CIPFA’s sustainability report is available here.
Next up was Jo Wall, Strategic Director, Local Partnerships to talk about their free to use greenhouse gas (GHG) accounting tool produced in collaboration with the LGA. The tool aims to provide a standardised approach to enable local government to reduce workload and dependency on consultancy. Produced in 2020, and reviewed by CDP and BEIS, the tool began with GHG Scope 1 & 2. Since then, and with the development of more functionality, around 250 UK local authorities have started to use it.
The tool collects information that you would typically already have in your financial systems or elsewhere, eg. gas consumption per kw/hour, what type of electricity you buy and type of fuel you put into vehicles. It also produces tables and graphical outputs that can be inserted straight into reports.
Climate Emergency Action Plans can typically contain 3-400 activities. It’s relatively easy to make good progress on things that will make a huge difference when done at scale and pace, eg. building and energy efficiency, building controls & management systems, fleet reviews & replacement vehicles.
In terms of what we should be doing now and in the next few years – renewable energy and energy storage can have payback of 7-10% and funding is available for solar and thermal. Grant money is also available for tree planting and other forms of landscape sequestration and recovery, and some of those may be become real assets in the future if a sensible form of carbon trading is developed.
The tool is kept under regular review against additional data requests and areas that people would like to see developed, with the aim of an annual refresh.
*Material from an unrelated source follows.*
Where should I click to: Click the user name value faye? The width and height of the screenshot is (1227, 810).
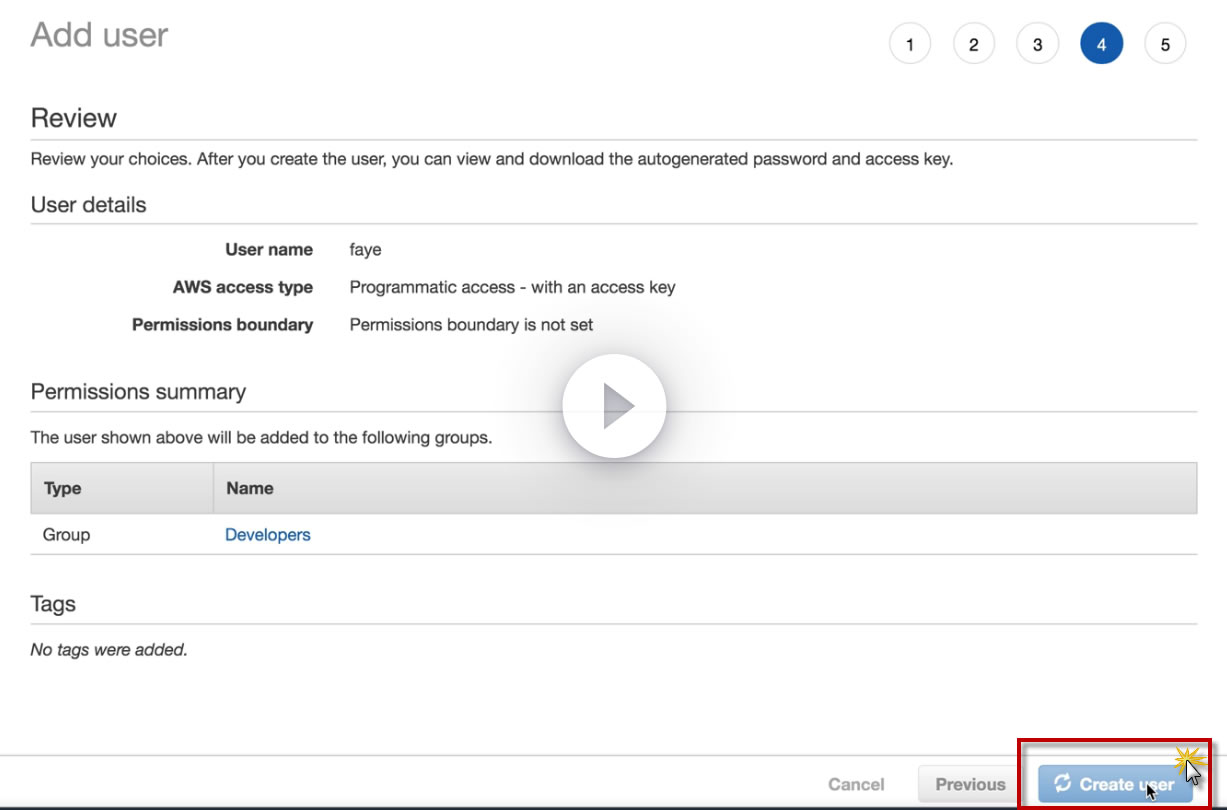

Notably, with LGA guidance they have been working on social care and how that might be accounted for in a practical way.
Finally, Ariane Crampton, Head of Climate Programme at Wiltshire Council, which was involved in piloting the tool and has been using it for two years, described using it from a local authority perspective.
Ariane described how it’s comprehensive and easy to use, providing an example of how the tool developed, eg. to include emissions from wood pellets from biomass boilers. Collating fleet emissions involved categorising vehicles into size and type, and then inputting mileage against fuel type. There are also options for capturing water consumption and materials use – eg. food and drink, IT equipment, plastic and waste.
Transmissions and distributions are calculated automatically. If you don’t have much data about staff vehicles, you can use the average medium car conversion factor mileage claims.
One of the most interesting questions raised was around benchmarking and comparison with other local authorities. While some speakers were comfortable with this, others sounded a note of caution, particularly around rurality and carbon intensity. Generating fair benchmarking data is quite difficult when rural authorities typically have a much higher carbon footprint than urban by population size. Local Partnerships would like to see benchmarking against authorities with similar profiles, but have not yet had enough returns to make that viable.
The webinar recording is available to view on the CIPFA YouTube channel here. As one of our contributors said, you can’t manage what you don’t measure.